(Record extracts Opens)

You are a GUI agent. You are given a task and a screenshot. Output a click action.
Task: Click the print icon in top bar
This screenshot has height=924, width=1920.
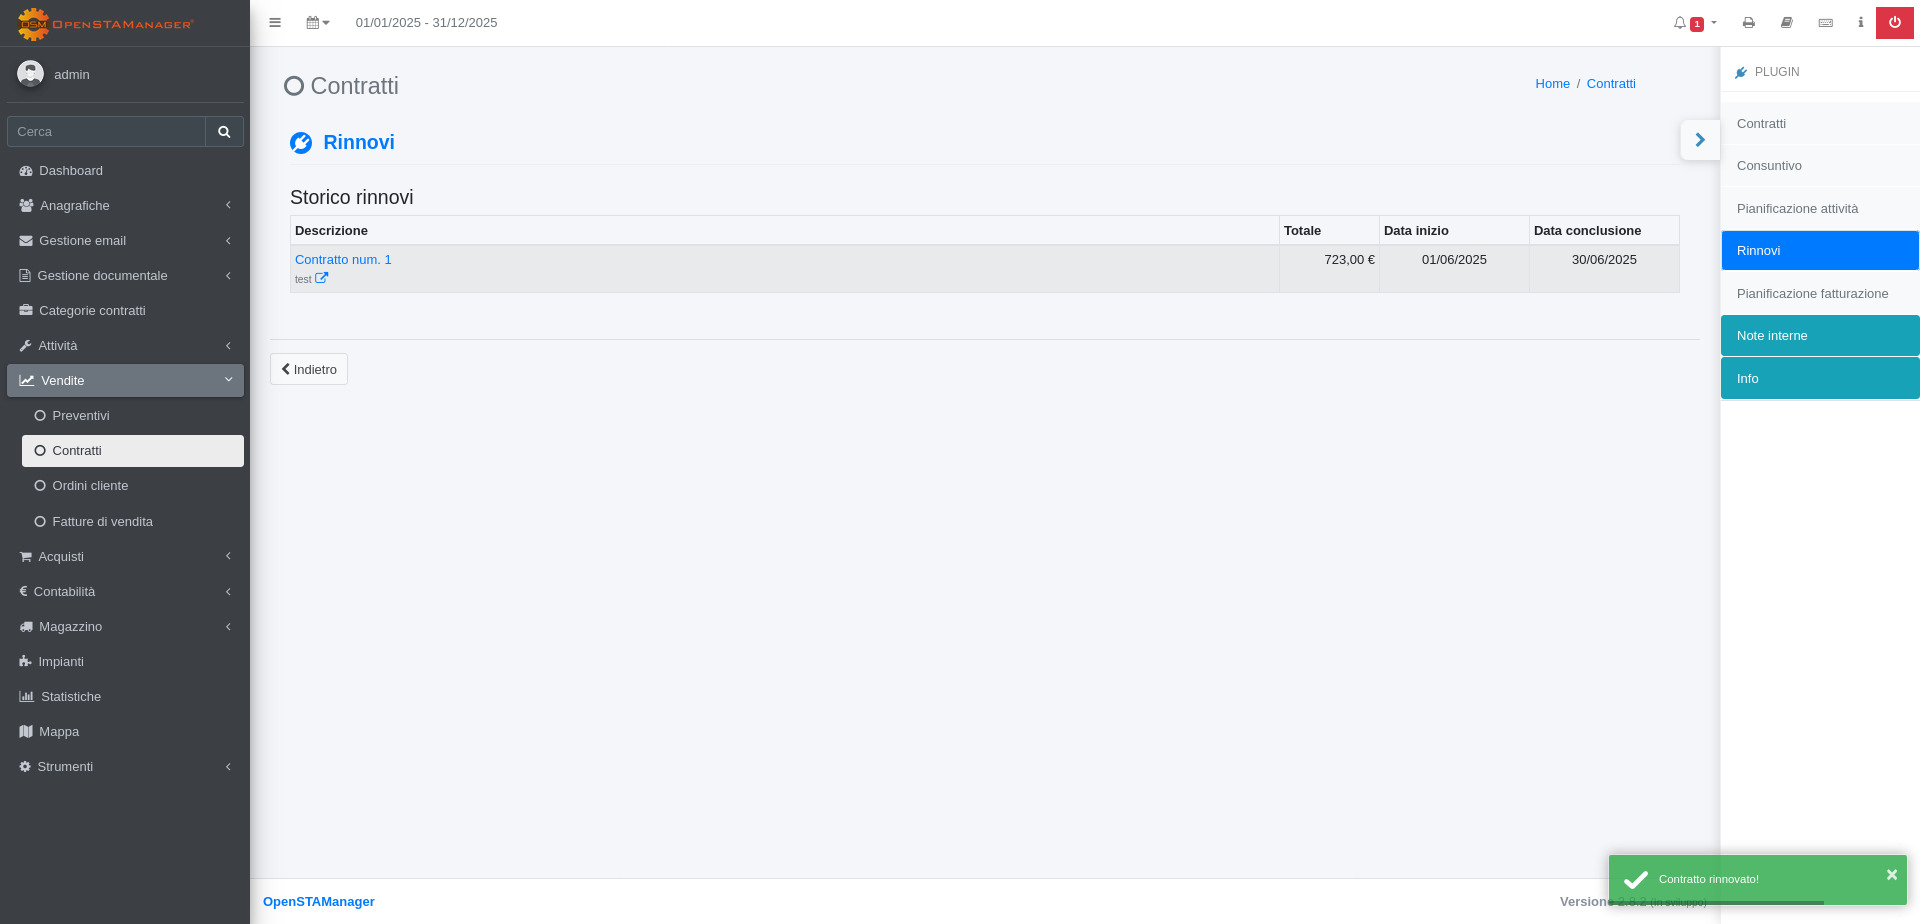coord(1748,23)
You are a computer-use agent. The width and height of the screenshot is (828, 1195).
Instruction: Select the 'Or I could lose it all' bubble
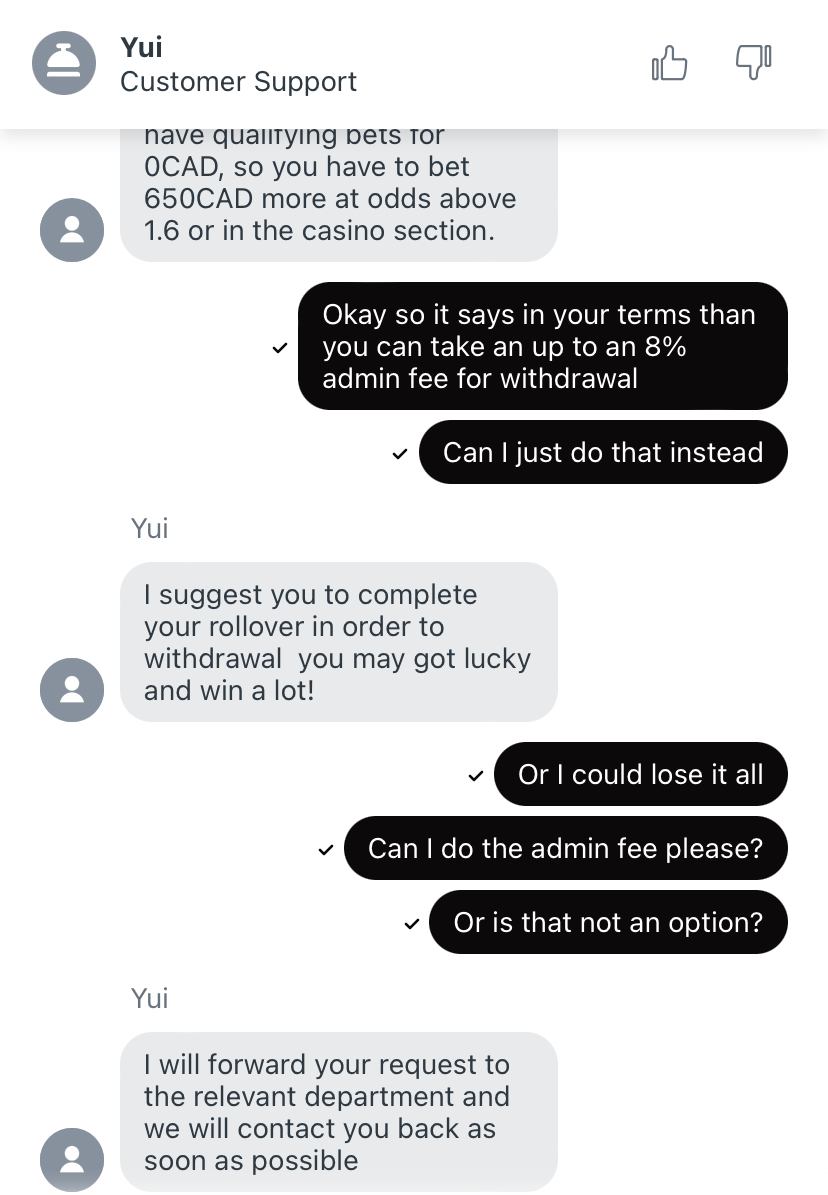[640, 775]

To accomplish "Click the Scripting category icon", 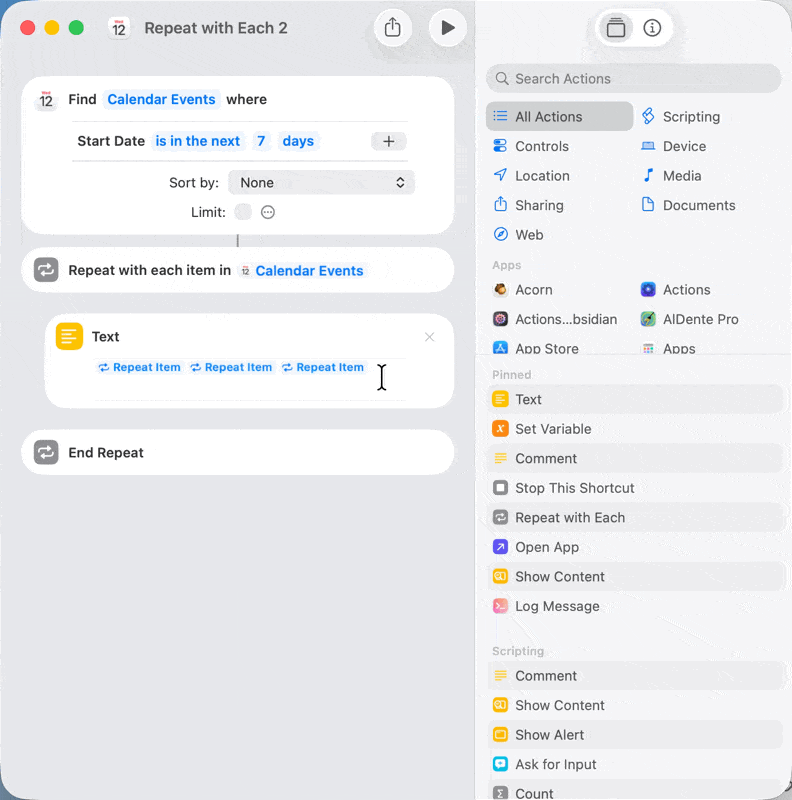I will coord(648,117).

(Record extracts Closes)

* _Task objective_:
For every line above that has "agent" in it, copy the line.

* _Output below_:
You are a GUI agent. You are given a task and a screenshot. Output a click action.
You are a computer-use agent. The width and height of the screenshot is (828, 1195).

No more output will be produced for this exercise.